**WORK INSTRUCTIONS:** Rewrite the data below, replacing "room label" with "room name" wherever it appears and keeping everything else unchanged.

**INFORMATION SHOWN:**
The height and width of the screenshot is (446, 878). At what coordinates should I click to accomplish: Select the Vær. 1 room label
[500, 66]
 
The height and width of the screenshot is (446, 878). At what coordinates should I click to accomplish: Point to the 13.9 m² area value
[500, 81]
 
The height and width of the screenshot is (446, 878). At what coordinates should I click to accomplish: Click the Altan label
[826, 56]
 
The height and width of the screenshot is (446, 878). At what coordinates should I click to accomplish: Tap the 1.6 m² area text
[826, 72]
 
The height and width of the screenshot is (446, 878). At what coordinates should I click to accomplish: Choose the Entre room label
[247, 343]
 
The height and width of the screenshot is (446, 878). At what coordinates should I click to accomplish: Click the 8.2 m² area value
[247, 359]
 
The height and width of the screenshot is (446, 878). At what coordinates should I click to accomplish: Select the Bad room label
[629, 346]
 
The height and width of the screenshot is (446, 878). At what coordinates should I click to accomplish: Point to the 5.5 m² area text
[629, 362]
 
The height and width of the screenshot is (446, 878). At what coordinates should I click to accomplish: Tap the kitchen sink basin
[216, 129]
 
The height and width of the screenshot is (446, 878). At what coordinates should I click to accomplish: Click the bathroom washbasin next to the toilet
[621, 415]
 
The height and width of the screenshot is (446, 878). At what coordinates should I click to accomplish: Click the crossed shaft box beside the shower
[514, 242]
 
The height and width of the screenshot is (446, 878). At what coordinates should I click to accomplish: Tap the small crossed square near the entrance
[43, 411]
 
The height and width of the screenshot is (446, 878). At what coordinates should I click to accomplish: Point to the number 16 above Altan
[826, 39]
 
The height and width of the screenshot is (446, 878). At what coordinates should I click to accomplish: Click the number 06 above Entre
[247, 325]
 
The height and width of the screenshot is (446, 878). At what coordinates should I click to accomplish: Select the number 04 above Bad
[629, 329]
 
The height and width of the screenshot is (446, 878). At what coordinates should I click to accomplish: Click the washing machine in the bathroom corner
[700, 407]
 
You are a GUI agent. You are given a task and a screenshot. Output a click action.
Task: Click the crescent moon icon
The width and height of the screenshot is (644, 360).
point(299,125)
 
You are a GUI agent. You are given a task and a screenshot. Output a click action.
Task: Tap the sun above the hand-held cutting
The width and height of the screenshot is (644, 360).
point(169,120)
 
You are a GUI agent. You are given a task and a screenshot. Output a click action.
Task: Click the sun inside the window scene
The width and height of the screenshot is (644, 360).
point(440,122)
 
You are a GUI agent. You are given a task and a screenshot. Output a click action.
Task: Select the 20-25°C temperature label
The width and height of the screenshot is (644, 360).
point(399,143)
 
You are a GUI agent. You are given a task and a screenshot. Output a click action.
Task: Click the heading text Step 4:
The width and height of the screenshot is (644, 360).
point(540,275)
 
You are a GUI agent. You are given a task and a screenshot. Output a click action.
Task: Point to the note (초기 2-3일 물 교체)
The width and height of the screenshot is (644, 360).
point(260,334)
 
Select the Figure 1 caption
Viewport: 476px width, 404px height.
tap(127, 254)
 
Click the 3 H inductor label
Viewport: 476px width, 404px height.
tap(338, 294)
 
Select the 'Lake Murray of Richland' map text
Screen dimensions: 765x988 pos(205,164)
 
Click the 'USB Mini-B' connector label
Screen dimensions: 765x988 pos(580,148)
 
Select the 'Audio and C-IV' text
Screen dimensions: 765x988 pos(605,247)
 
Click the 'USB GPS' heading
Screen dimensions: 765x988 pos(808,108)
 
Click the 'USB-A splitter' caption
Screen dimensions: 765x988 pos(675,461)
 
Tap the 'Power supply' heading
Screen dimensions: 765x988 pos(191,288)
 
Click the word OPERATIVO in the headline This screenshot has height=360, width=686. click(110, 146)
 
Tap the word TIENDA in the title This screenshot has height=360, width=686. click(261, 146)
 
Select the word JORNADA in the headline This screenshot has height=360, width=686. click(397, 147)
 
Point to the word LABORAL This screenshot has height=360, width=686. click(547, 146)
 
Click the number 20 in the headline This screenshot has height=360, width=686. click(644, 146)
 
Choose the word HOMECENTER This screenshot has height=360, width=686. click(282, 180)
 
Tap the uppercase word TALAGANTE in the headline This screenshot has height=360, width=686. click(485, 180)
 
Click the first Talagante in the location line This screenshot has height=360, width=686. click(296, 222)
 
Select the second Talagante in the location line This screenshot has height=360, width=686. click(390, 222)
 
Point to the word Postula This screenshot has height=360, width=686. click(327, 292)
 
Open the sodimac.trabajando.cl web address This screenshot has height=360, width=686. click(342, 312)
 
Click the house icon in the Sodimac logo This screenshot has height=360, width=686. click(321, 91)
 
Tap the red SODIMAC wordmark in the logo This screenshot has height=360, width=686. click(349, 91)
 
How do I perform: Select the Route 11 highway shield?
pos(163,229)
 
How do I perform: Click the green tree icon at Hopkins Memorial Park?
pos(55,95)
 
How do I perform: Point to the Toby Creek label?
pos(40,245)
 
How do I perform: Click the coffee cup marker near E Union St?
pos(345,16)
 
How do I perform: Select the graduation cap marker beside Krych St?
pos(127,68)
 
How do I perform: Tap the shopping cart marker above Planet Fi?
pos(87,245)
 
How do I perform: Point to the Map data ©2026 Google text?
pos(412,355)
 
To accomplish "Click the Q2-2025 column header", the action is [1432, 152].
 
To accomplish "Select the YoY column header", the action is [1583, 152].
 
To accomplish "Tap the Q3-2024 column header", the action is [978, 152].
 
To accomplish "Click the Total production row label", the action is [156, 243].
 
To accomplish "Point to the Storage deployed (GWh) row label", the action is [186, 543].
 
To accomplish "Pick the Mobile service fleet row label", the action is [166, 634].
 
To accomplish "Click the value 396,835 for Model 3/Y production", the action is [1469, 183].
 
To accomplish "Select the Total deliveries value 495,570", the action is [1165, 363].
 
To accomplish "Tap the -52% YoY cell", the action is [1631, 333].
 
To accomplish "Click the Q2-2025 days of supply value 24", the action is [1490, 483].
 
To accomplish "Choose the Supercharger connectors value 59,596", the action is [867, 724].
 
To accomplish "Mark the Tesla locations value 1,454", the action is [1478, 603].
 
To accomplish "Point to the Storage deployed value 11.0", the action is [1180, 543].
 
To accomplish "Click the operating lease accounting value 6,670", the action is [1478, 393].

**SOLUTION TO THIS EXERCISE:**
The height and width of the screenshot is (446, 878). At what coordinates should I click to accomplish: Select the Vær. 1 room name
[500, 66]
 
The height and width of the screenshot is (446, 878). At what coordinates should I click to accomplish: Point to the 13.9 m² area value
[500, 81]
 
The height and width of the screenshot is (446, 878). At what coordinates should I click to accomplish: Click the Altan label
[826, 56]
 
The height and width of the screenshot is (446, 878). At what coordinates should I click to accomplish: Tap the 1.6 m² area text
[826, 72]
 
The height and width of the screenshot is (446, 878). At what coordinates should I click to accomplish: Choose the Entre room name
[247, 343]
 
The height and width of the screenshot is (446, 878). At what coordinates should I click to accomplish: Click the 8.2 m² area value
[247, 359]
 
The height and width of the screenshot is (446, 878). At what coordinates should I click to accomplish: Select the Bad room name
[629, 346]
 
The height and width of the screenshot is (446, 878). At what coordinates should I click to accomplish: Point to the 5.5 m² area text
[629, 362]
 
The height and width of the screenshot is (446, 878). At what coordinates should I click to accomplish: Tap the kitchen sink basin
[216, 129]
 
The height and width of the screenshot is (446, 878). At what coordinates should I click to accomplish: Click the bathroom washbasin next to the toilet
[621, 415]
 
The height and width of the screenshot is (446, 878). At what coordinates should I click to accomplish: Click the crossed shaft box beside the shower
[514, 242]
 
The height and width of the screenshot is (446, 878). At what coordinates should I click to accomplish: Tap the small crossed square near the entrance
[43, 411]
 
The height and width of the screenshot is (446, 878). At what coordinates should I click to accomplish: Point to the number 16 above Altan
[826, 39]
 
The height and width of the screenshot is (446, 878). At what coordinates should I click to accomplish: Click the number 06 above Entre
[247, 325]
 
The height and width of the screenshot is (446, 878). At what coordinates should I click to accomplish: Select the number 04 above Bad
[629, 329]
 
The height and width of the screenshot is (446, 878). At what coordinates should I click to accomplish: Click the washing machine in the bathroom corner
[700, 407]
 
You are a GUI agent. You are given a task and a screenshot. Output a click action.
Task: Click the crescent moon icon
The width and height of the screenshot is (644, 360).
point(299,125)
 
You are a GUI agent. You are given a task and a screenshot. Output a click action.
Task: Tap the sun above the hand-held cutting
The width and height of the screenshot is (644, 360).
point(169,120)
 
You are a GUI agent. You are given a task and a screenshot. Output a click action.
Task: Click the sun inside the window scene
The width and height of the screenshot is (644, 360).
point(440,122)
 
You are a GUI agent. You are given a task and a screenshot. Output a click action.
Task: Select the 20-25°C temperature label
The width and height of the screenshot is (644, 360).
point(399,143)
 
You are a GUI agent. You are given a task and a screenshot. Output a click action.
Task: Click the heading text Step 4:
The width and height of the screenshot is (644, 360).
point(540,275)
 
You are a GUI agent. You are given a task and a screenshot. Output a click action.
Task: Point to the note (초기 2-3일 물 교체)
The width and height of the screenshot is (644, 360).
point(260,334)
 
Select the Figure 1 caption
Viewport: 476px width, 404px height.
tap(127, 254)
 
Click the 3 H inductor label
Viewport: 476px width, 404px height.
tap(338, 294)
 
Select the 'Lake Murray of Richland' map text
Screen dimensions: 765x988 pos(205,164)
 
Click the 'USB Mini-B' connector label
Screen dimensions: 765x988 pos(580,148)
 
Select the 'Audio and C-IV' text
Screen dimensions: 765x988 pos(605,247)
 
Click the 'USB GPS' heading
Screen dimensions: 765x988 pos(808,108)
 
Click the 'USB-A splitter' caption
Screen dimensions: 765x988 pos(675,461)
 
Tap the 'Power supply' heading
Screen dimensions: 765x988 pos(191,288)
 
Click the word OPERATIVO in the headline This screenshot has height=360, width=686. click(110, 146)
 
Tap the word TIENDA in the title This screenshot has height=360, width=686. click(261, 146)
 
Select the word JORNADA in the headline This screenshot has height=360, width=686. click(397, 147)
 
Point to the word LABORAL This screenshot has height=360, width=686. click(547, 146)
 
Click the number 20 in the headline This screenshot has height=360, width=686. click(644, 146)
 
Choose the word HOMECENTER This screenshot has height=360, width=686. click(282, 180)
 
Tap the uppercase word TALAGANTE in the headline This screenshot has height=360, width=686. click(485, 180)
 
Click the first Talagante in the location line This screenshot has height=360, width=686. click(296, 222)
 
Select the second Talagante in the location line This screenshot has height=360, width=686. click(390, 222)
 
Point to the word Postula This screenshot has height=360, width=686. click(327, 292)
 
Open the sodimac.trabajando.cl web address This screenshot has height=360, width=686. click(342, 312)
 
Click the house icon in the Sodimac logo This screenshot has height=360, width=686. click(321, 91)
 
Tap the red SODIMAC wordmark in the logo This screenshot has height=360, width=686. click(349, 91)
 
How do I perform: Select the Route 11 highway shield?
pos(163,229)
 
How do I perform: Click the green tree icon at Hopkins Memorial Park?
pos(55,95)
 
How do I perform: Point to the Toby Creek label?
pos(40,245)
 
How do I perform: Click the coffee cup marker near E Union St?
pos(345,16)
 
How do I perform: Select the graduation cap marker beside Krych St?
pos(127,68)
 
How do I perform: Tap the shopping cart marker above Planet Fi?
pos(87,245)
 
How do I perform: Point to the Map data ©2026 Google text?
pos(412,355)
 
To accomplish "Click the Q2-2025 column header", the action is [1432, 152].
 
To accomplish "Select the YoY column header", the action is [1583, 152].
 
To accomplish "Tap the Q3-2024 column header", the action is [978, 152].
 
To accomplish "Click the Total production row label", the action is [156, 243].
 
To accomplish "Point to the Storage deployed (GWh) row label", the action is [186, 543].
 
To accomplish "Pick the Mobile service fleet row label", the action is [166, 634].
 
To accomplish "Click the value 396,835 for Model 3/Y production", the action is [1469, 183].
 
To accomplish "Select the Total deliveries value 495,570", the action is [1165, 363].
 
To accomplish "Tap the -52% YoY cell", the action is [1631, 333].
 
To accomplish "Click the Q2-2025 days of supply value 24", the action is [1490, 483].
 
To accomplish "Choose the Supercharger connectors value 59,596", the action is [867, 724].
 
To accomplish "Mark the Tesla locations value 1,454", the action is [1478, 603].
 
To accomplish "Point to the Storage deployed value 11.0", the action is [1180, 543].
 
To accomplish "Click the operating lease accounting value 6,670", the action is [1478, 393].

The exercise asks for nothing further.